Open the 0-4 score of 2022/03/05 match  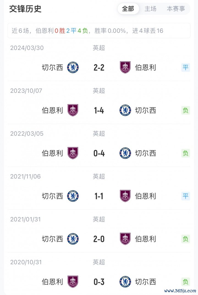[x=99, y=153]
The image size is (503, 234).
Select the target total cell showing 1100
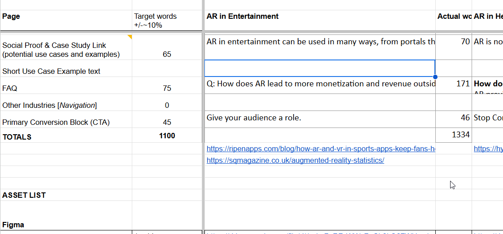[167, 136]
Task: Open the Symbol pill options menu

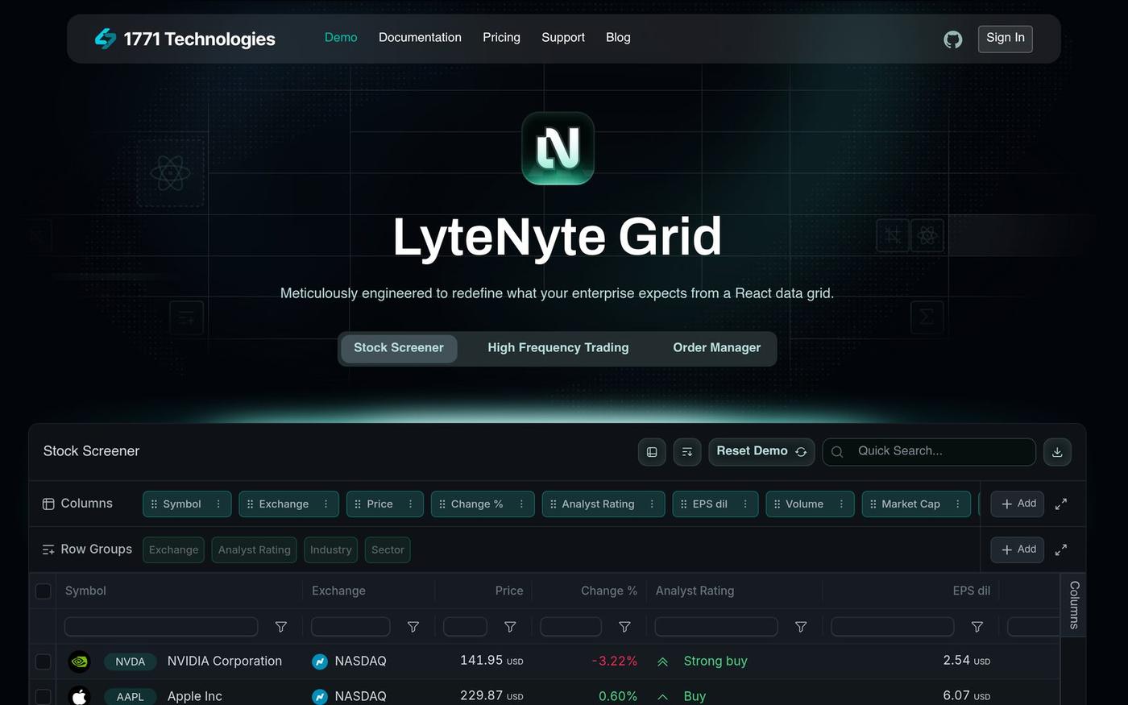Action: [x=218, y=504]
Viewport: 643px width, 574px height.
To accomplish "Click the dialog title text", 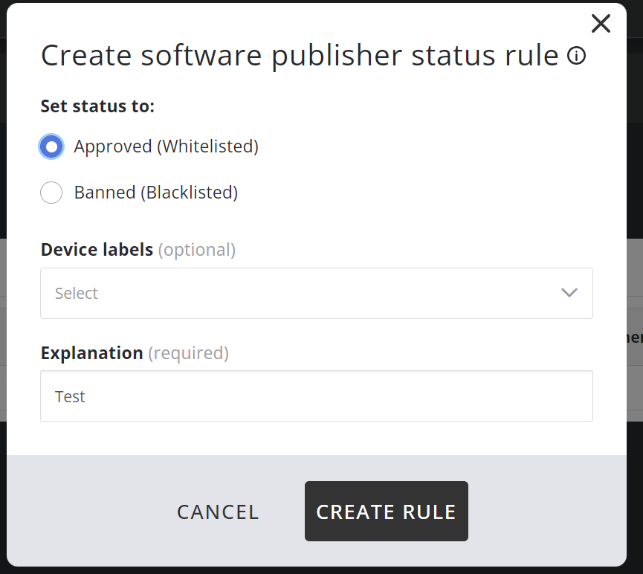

TASK ITEM: When you reach the line containing "Task: Open the Symbol pill options menu" in the records above, write out that line and every line after it through the end, exactly, but omit the pictures.

RESPONSE BELOW:
Task: Open the Symbol pill options menu

Action: [x=218, y=504]
Viewport: 643px width, 574px height.
To accomplish "Click the dialog title text", 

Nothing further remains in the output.